#### INSTRUCTIONS TO FOLLOW:
Begin at the line with "Task: Click the red Redis stack icon" and output every line through the end of the records, exactly as given. Omit pictures.

#### DATA RECORDS:
════

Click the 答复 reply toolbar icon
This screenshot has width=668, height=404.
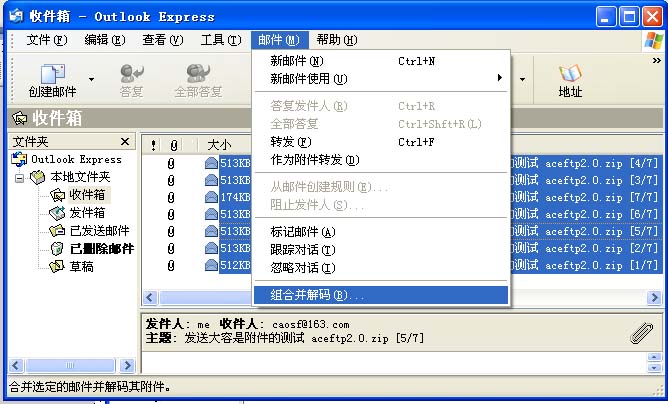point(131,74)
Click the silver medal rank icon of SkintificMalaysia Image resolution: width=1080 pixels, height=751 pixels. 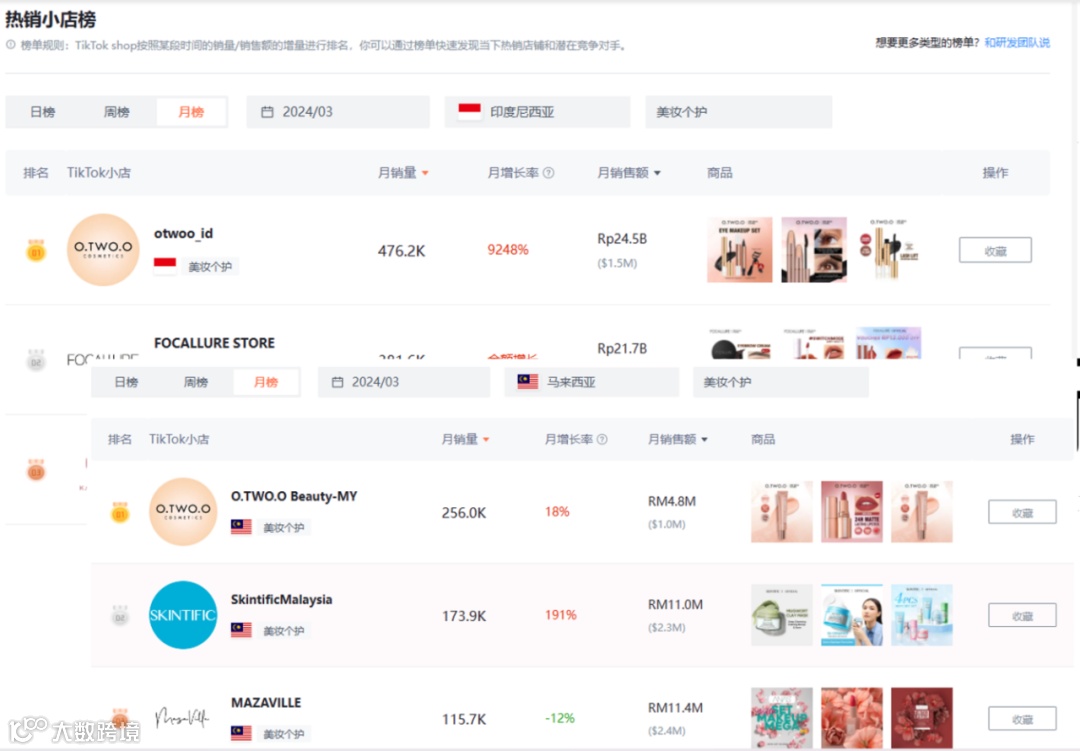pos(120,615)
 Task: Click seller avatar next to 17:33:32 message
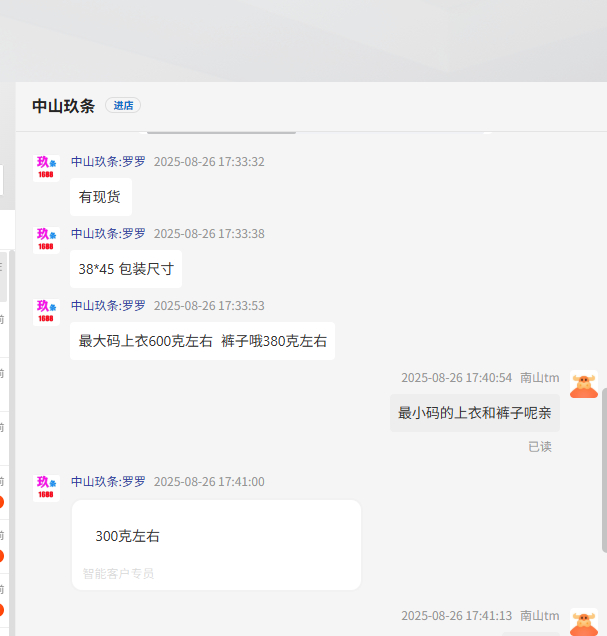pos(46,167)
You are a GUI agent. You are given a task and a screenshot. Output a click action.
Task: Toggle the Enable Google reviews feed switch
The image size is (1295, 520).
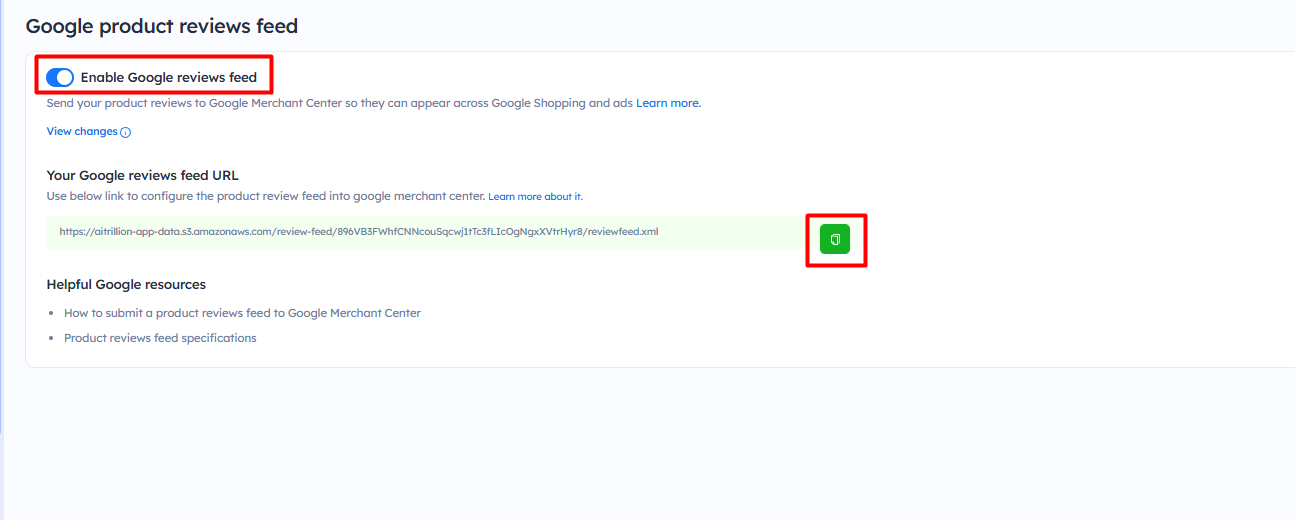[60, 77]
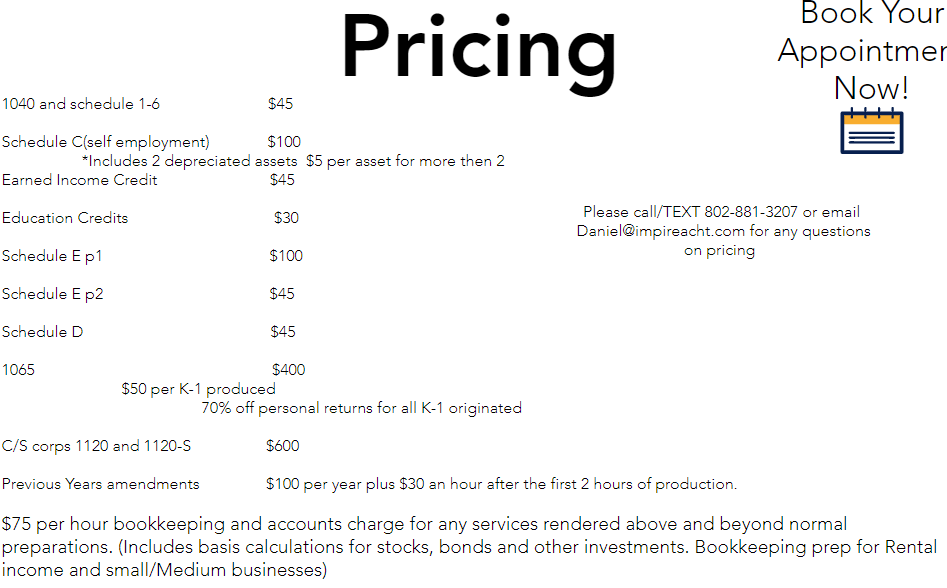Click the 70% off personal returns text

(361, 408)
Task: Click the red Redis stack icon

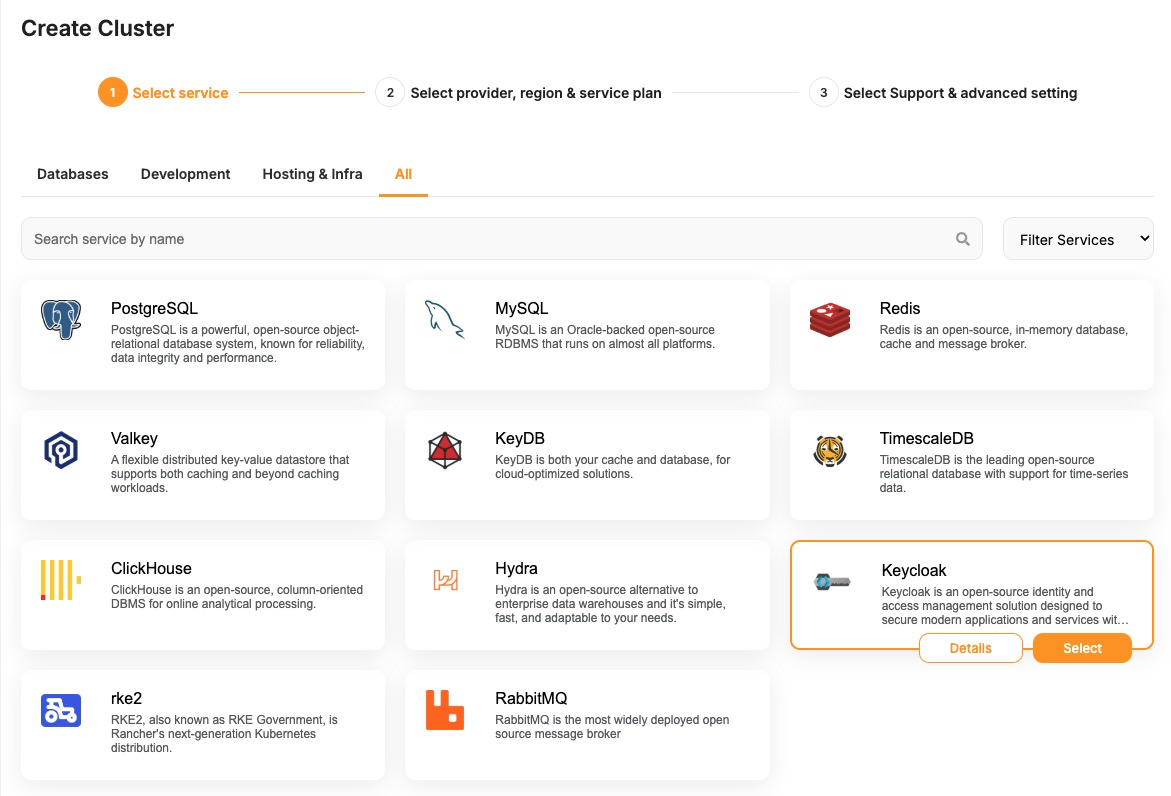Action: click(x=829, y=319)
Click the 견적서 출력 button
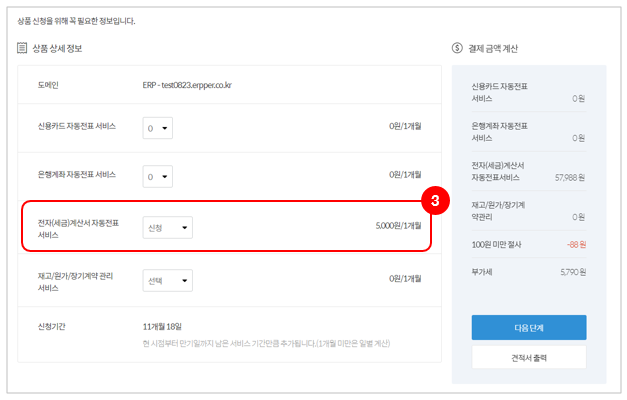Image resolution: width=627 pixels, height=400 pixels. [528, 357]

════

#### RESULT OF THIS EXERCISE:
Task: Click the red Redis stack icon

Action: click(x=829, y=319)
Click the 견적서 출력 button
Image resolution: width=627 pixels, height=400 pixels. [528, 357]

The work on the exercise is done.